The 20 episodes that made up those seasons were preoccupied with excessive diatribes on “political correctness,” female comedians, online trolls, anonymity and tiny fruit that reminisced about the good ol’ days. All this was handled so impetuously that Trump was left to the wayside. One or two digs of his behavior was the most Parker and Stone could muster. Honestly, I was disappointed. 

Stone and Parker are outspoken as political centrists and given the nature of their show’s “take no prisoners” approach to commentary, it’s pretty understandable. By carefully avoiding identifying with one side or the other, they get more targets to lambaste. This approach has allowed them to reach a wide audience while avoiding pissing off their fan base.

They want to piss off celebrities, Scientologists and the Catholic Church, but not their average viewer – who according to the fan reception was none too pleased in how the creators leaned into one side so far. If everyone is a target, how could they only stay on one for a whole season?

The problem with all these excuses I am making and the massive amounts of doubt I am giving them the benefit of, every reason I can justify their decision by also speaks to the fundamental problem. In each scenario I have laid out, Parker and Stone come across not as the devil may care satirists whom view every person, ideology and sacred concept as ripe for its own inevitable 30-minute treatment.

Instead this decision comes across as gutless for the writing duo, a craven admittance of defeat for what they attempted to accomplish with their last season, that being stay on top of the 2016 election as it happened. 

Parker went on to say in the Los Angeles Weekly interview that being shockingly current was never his intent for the show. “We would do an entire season and there would be one moment that played off something that had just happened and people would go, ‘South Park’ is the show that does that.”
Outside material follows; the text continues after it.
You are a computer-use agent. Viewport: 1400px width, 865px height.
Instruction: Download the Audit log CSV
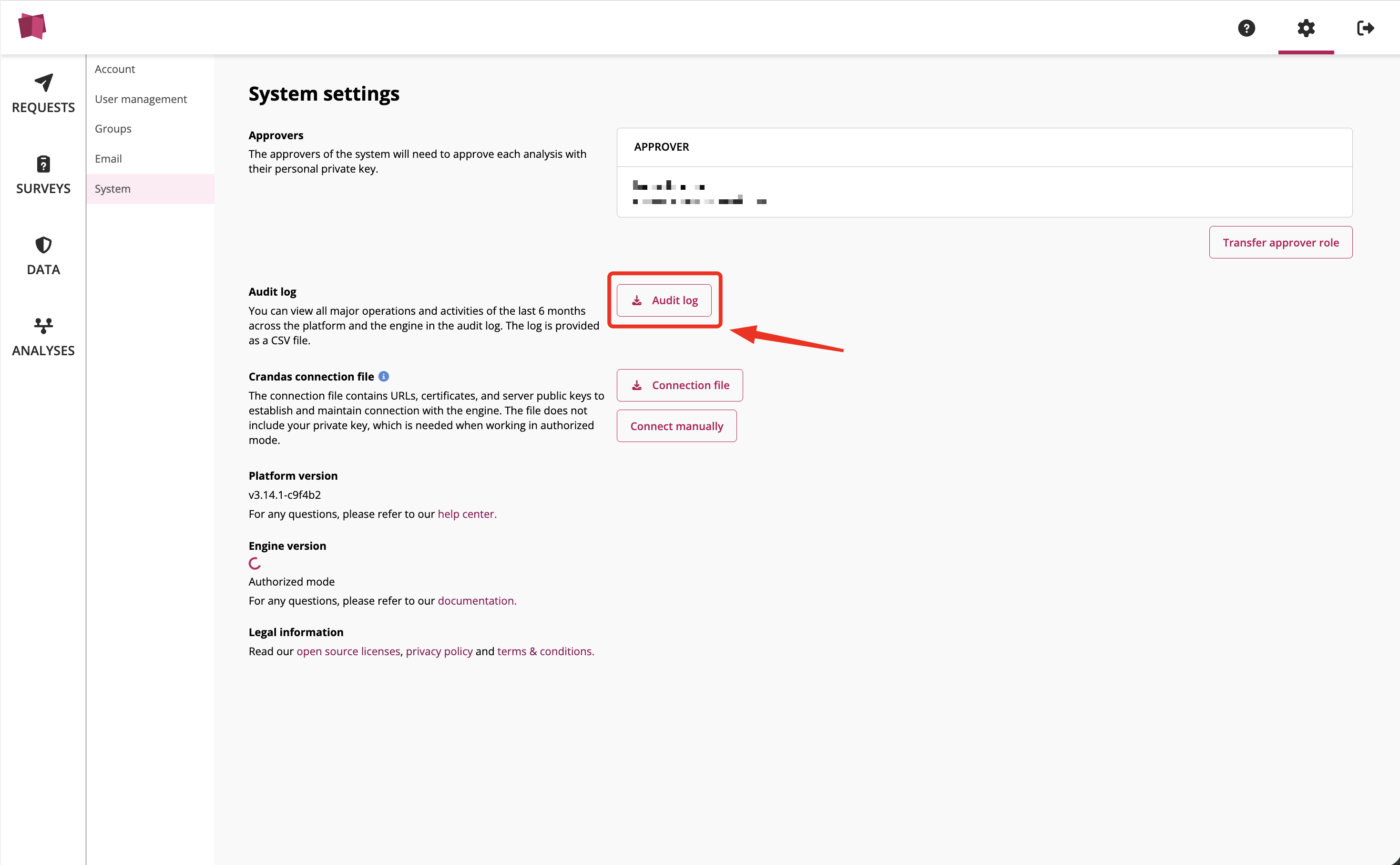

Filling the expectation of the audience to be the first to laugh off a newsworthy event clearly fatigued the creators after a whole season of scouring headlines for material. 

“Kids being kids and being ridiculous and outrageous,” is what Parker says South Park is all about.

However, South Park did not build its reputation on simply being about crazy kids in Colorado. It carved out a niche as being a first response commentator to a newsworthy event.

Given that their six-days-per-episode work schedule has allowed them to stay comparatively current on events, most viewers look to the show for their take on the matter.

Parker and Stone do not realize that despite being a low-brow gross out comedy, the show is a contributor to the discourse no matter how insensitive or polarizing it may be. It wasn’t uncommon to find myself wondering when something noteworthy was occurring “I wonder what South Park will do with this”.

They’re playing this one safe and that’s not what I want from South Park.

Since when has South Park ever been afraid to piss somebody off? Are you telling me this kind of belligerent voice would find anything off limits?

“But what people don’t realize is, we’ve thought this for 20 years. We’ve been ready for it,” Parker said, concluding the interview.

I’ve been a fan of South Park since I was crafty enough to view it without my parents knowing and avoidance has never been their strong suit.

I am hopeful that Parker and Stone just won’t be able to help themselves; they’re provocateurs and damn talented ones at that.

I am not asking for them to defeat him or anything ridiculous like that because that’s not the point of comedy or satire. All I am asking is for them to be themselves and push that envelope no matter where it is placed, because pushing always looks better than folding.